YOUR TASK: The answer must be an exact copy of the lines from the one with "Instruction: Expand the Tasks tree node" to the last line of the entries below, both included, and must contain no pictures.

[Collected data]
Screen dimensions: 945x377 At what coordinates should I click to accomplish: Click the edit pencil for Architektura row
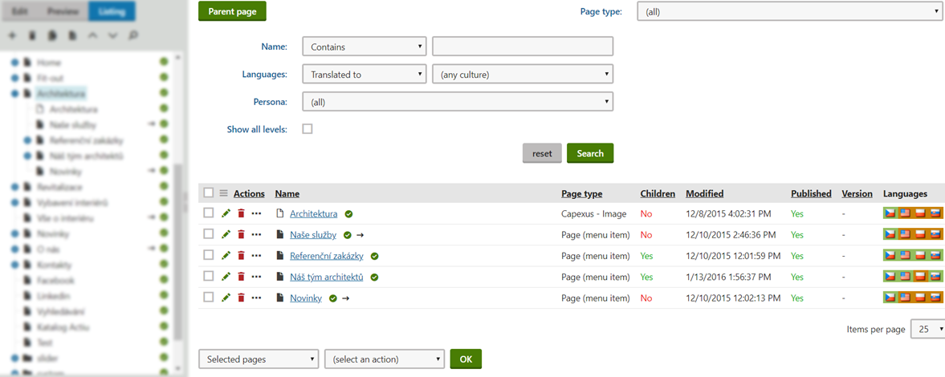pos(226,213)
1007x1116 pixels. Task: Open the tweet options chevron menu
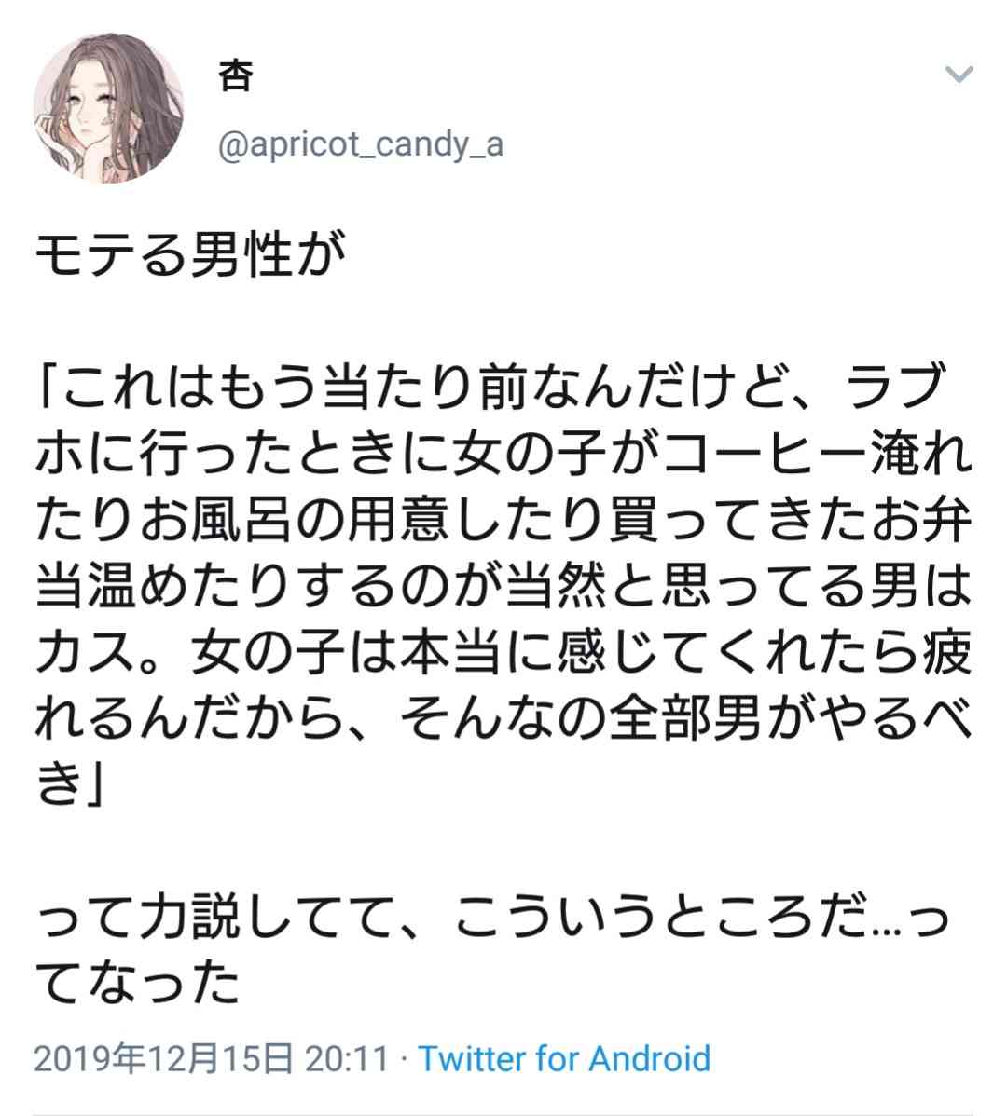coord(959,74)
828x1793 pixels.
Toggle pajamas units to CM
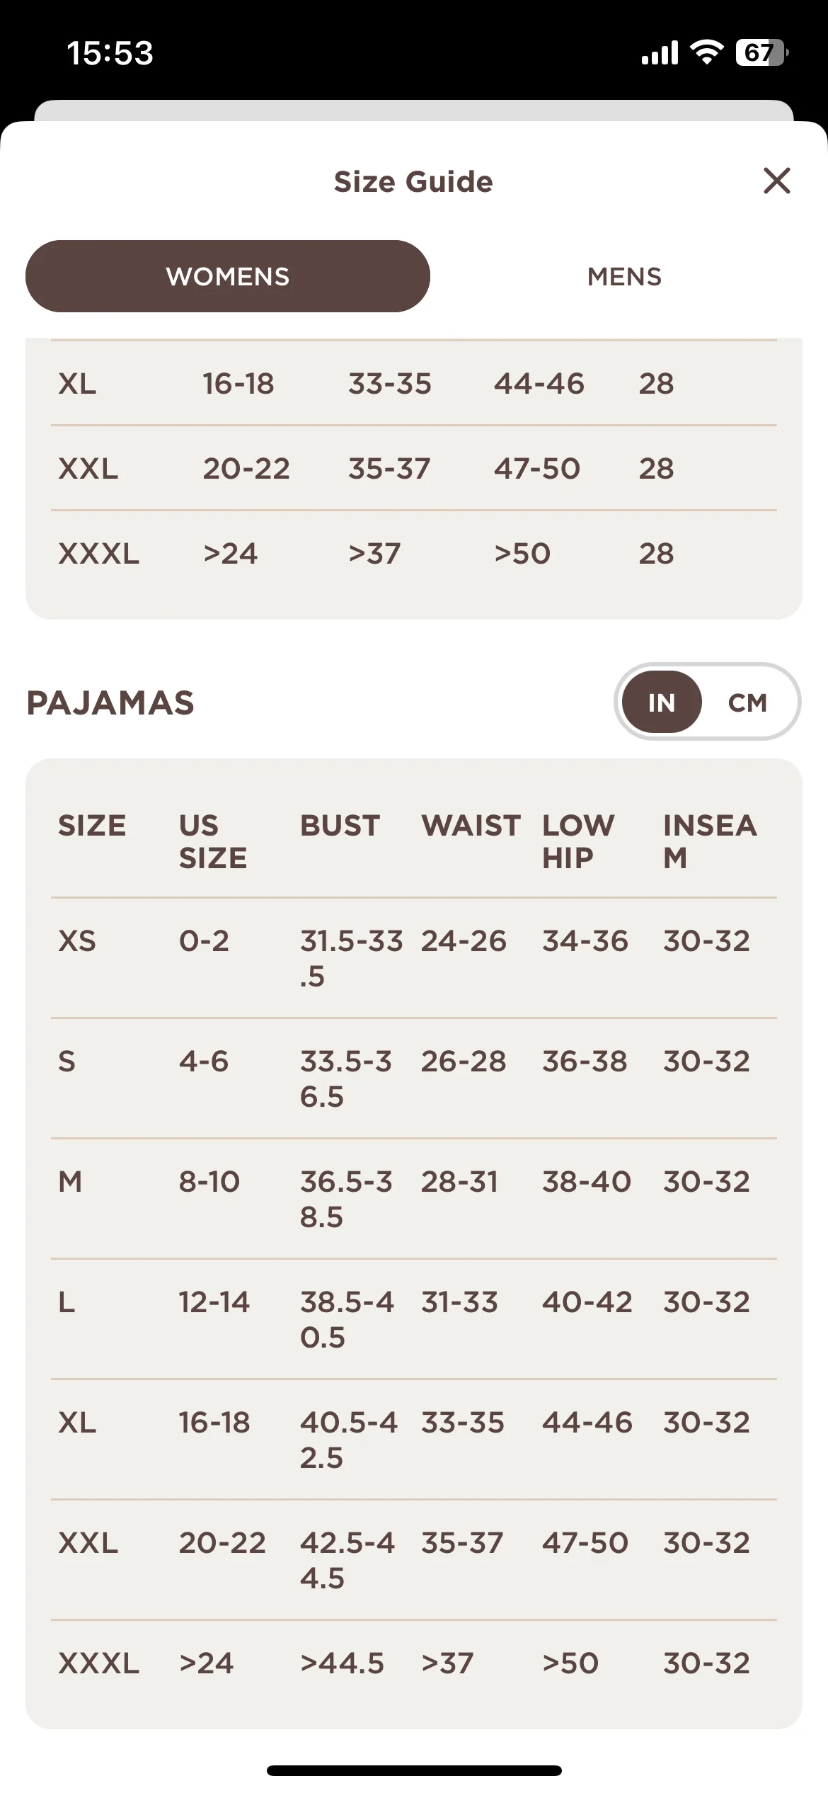coord(747,702)
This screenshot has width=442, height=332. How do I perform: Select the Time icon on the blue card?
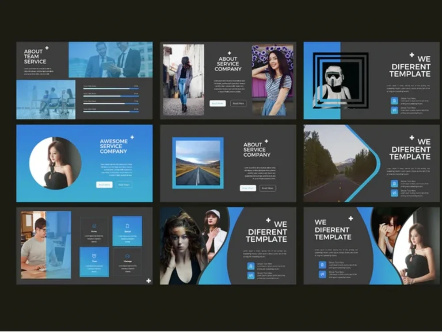(94, 256)
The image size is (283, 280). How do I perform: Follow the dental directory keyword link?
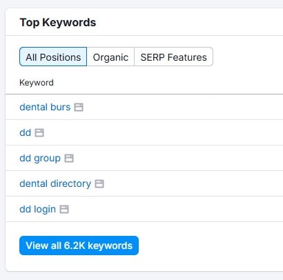55,183
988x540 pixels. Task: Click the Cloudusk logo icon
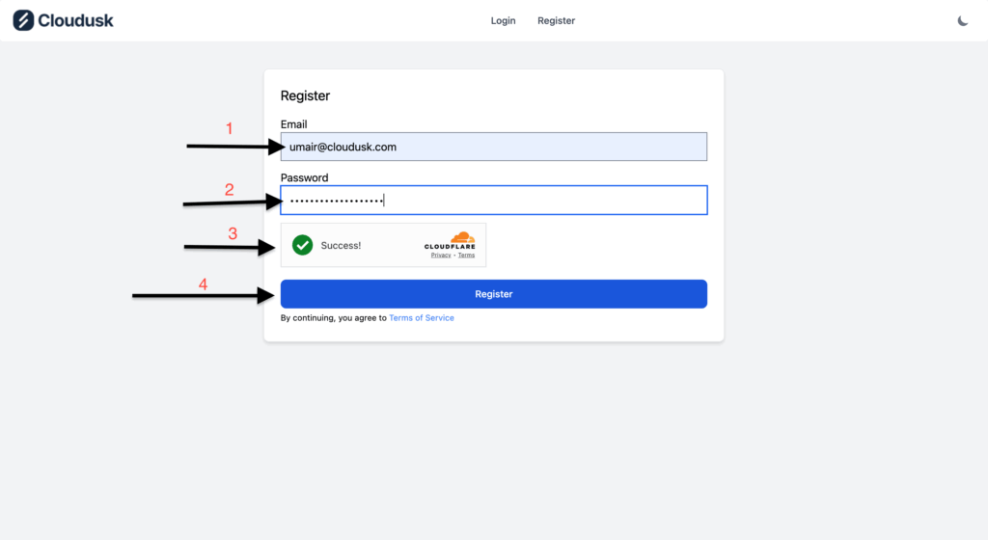[23, 20]
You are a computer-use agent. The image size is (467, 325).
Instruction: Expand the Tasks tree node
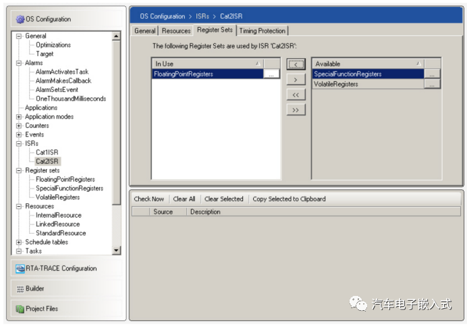coord(19,251)
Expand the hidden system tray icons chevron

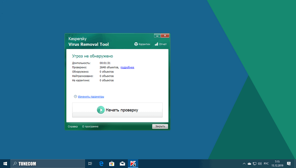[x=244, y=164]
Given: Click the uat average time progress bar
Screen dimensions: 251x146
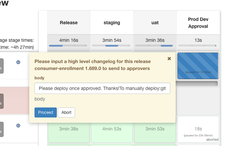Looking at the screenshot, I should coord(155,45).
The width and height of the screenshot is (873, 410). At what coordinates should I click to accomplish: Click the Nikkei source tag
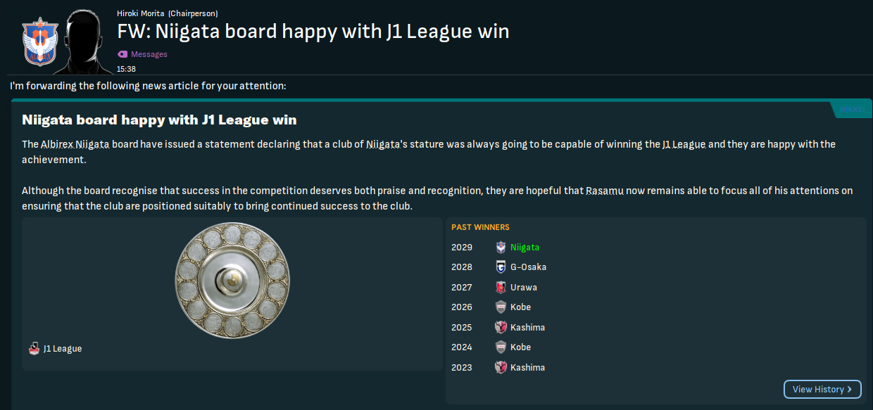[x=851, y=110]
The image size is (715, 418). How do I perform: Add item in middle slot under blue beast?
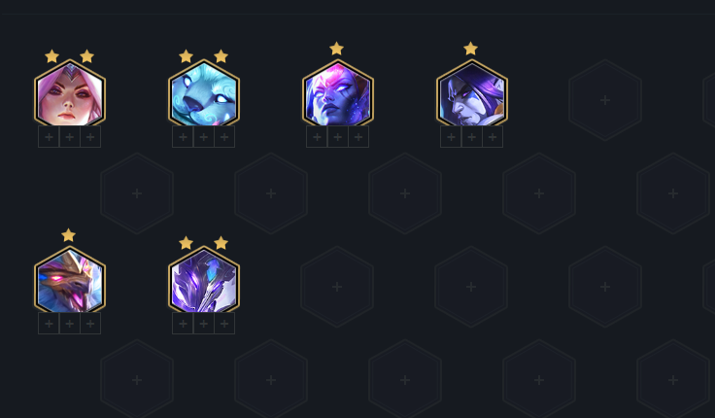tap(204, 137)
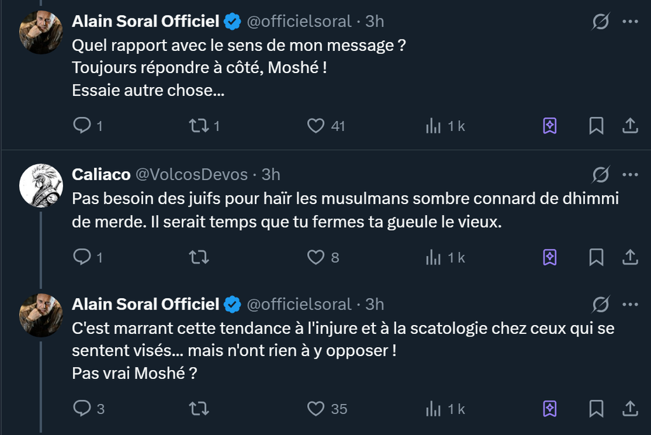Reply to the first Alain Soral tweet
Screen dimensions: 651x435
pyautogui.click(x=82, y=126)
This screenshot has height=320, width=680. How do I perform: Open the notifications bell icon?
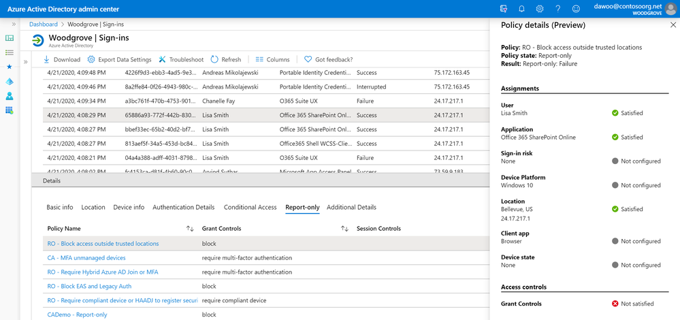coord(521,9)
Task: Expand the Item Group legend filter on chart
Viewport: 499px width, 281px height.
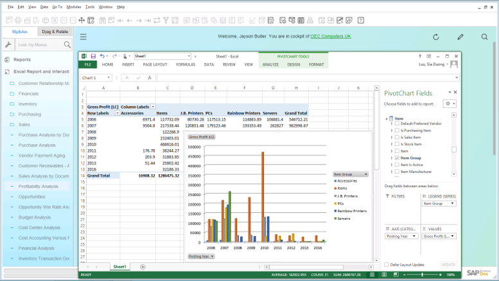Action: coord(365,174)
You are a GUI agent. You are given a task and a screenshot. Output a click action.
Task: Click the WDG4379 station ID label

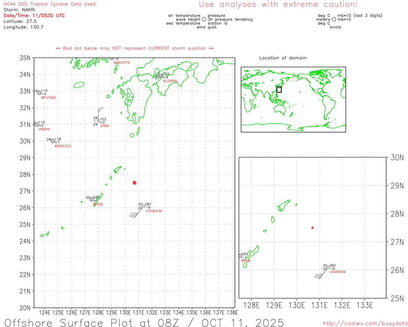(121, 63)
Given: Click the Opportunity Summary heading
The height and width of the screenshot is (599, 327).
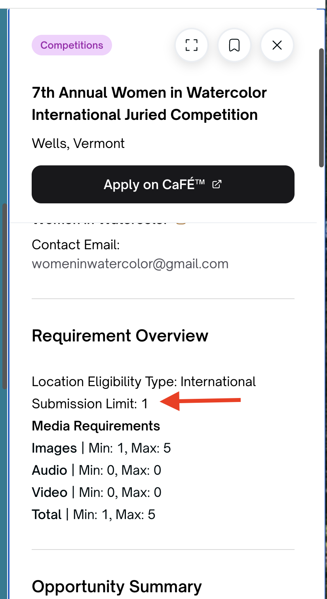Looking at the screenshot, I should (x=117, y=586).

TASK OUTPUT:
Instruction: Expand the Tasks tree node
coord(19,251)
Expand the hidden system tray icons chevron

[x=244, y=164]
Given: Click the uat average time progress bar
Screen dimensions: 251x146
Looking at the screenshot, I should coord(155,45).
The width and height of the screenshot is (873, 410). At what coordinates should I click to accomplish: Click the Nikkei source tag
[x=851, y=110]
The image size is (715, 418). How do I perform: Add item in middle slot under blue beast?
tap(204, 137)
Reply to the first Alain Soral tweet
Screen dimensions: 651x435
pyautogui.click(x=82, y=126)
This screenshot has height=320, width=680. How do I perform: Open the notifications bell icon?
coord(521,9)
Task: Expand the Item Group legend filter on chart
Viewport: 499px width, 281px height.
Action: coord(365,174)
You are a GUI agent. You are given a task and a screenshot. Output a click action.
Task: Click the WDG4379 station ID label

(121, 63)
Given: Click the Opportunity Summary heading
The height and width of the screenshot is (599, 327).
Looking at the screenshot, I should (x=117, y=586).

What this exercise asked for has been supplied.